Alors que la croissance effrénée et la surconsommation est pointée du doigt et que les déchets technologiques occidentaux s’accumulent sur des terrains vagues d’Afrique et d’Asie, certains avancent que la technologie pourrait être le baume sur les maux de Pacha Mama.
Commerce: M-banking
L’illustre économiste Hernando de Sotto soutient que l’accès restreint au capital est responsable de la difficulté à briser le cercle de pauvreté. À l’heure où la couverture des réseaux cellulaires couvre les contrées les plus reculées du monde entier, la probabilité de trouver un comptoir bancaire dans ces endroits pousse les individus à opter pour un remisage de leurs économies au fond de la jarre à biscuits. En Afrique du Sud, un demi-million d’utilisateurs font usage de ce qui est désormais nommé le m-banking, au point où certains commerces encaissent près de la moitié des transactions sous cette forme. Techniquement, il est possible de transférer par l’entremise d’un type de message texte sécurisé des montants d’un compte d’un individu à celui d’un autre. Ce type de projets est à l’essai dans plusieurs autres pays d’Afrique sub-saharienne, plus particulièrement dans le domaine du micro-crédit. Les utilisateur louangent le fait qu’ils se sentent désormais plus en sécurité depuis qu’ils n’ont plus à transporter leurs économies en argent sonnant et trébuchant. En Afrique du Sud, 80% des utilisateurs du service de m-banking n’avaient pas de compte bancaire auparavant ou n’avaient jamais utilisé un guichet automatique.
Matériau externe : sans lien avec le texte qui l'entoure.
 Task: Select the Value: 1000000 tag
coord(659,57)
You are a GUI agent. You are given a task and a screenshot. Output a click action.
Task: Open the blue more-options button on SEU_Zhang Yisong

Communication: One laptop per child (la saga)
En 2005, le professeur Negroponte du MIT annoncait en grande trombe le projet OLPC (One laptop per child) qui visait à équiper les salles de classe du monde en développement avec des ordinateurs portatifs coûtant 100$ et qui soient adaptés à la réalité bien unique des pays en développement.
De fil en aiguille, un niche s’est formée dans la gamme des UMPC (ultra-mobile PC) autour de l’idée initiale de Negroponte. Ainsi, les nombreux détracteurs du projet, avec Intel comme figure de proue, arguent que le projet devrait être mené par des entreprises privées motivées par le profit, car la théorie économie fait valoir que la compétition générera les plus bas coûts. Ce fût le cas pour le marché des téléphones cellulaires, ou de plus récemment, les micro-véhicules comme la Nano de Tata Motors. D’autres, encore plus sceptiques, se questionnent sur le bien fondé de ce genre de technologie dans le réalité académique du monde en développement. Ce n’ est pas faute d’ordinateurs portatifs que les enfants ne fréquent pas l’école ou n’y ont pas de succès, mais plutôt car ils doivent aller travailler au champ, doivent combattre des maladies ou n’ont simplement pas de quoi se nourrir.
Communication: DRM: La force du AM et la beauté du numérique
Dans plusieurs conflits, du début du siècle dernier au génocide Rwandais, la radio a joué un rôle prépondérant en terme de diffusion de l’information. Autant elle est en mesure d’enflammer des ordes d’individus, autant elle est parfois le seul lien que les citoyens maintiennent avec le monde extérieur.
Une technologie nommée DRM (Digital Radio Mondiale) utilise les fréquences grandement délaissées de la radio AM pour y transmettre un signal numérique qui est décodé par un simple appareil. L’intérêt particulier de cette technologie expérimentale réside dans les distances parcourues: une signal émis à partir de l’Europe a été capté avec succès en Australie, au moyen de deux rebonds des ondes courtes dans l’atmosphère. Aussi, étant donné que le système ne requiert pas de tours de relais ni de satellite, sont coût est minime.
Cette innovation pourrait donc servir à garder informer des citoyens demeurant dans des endroits reclus comme la Corée du Nord, la Birmanie ou le Tibet.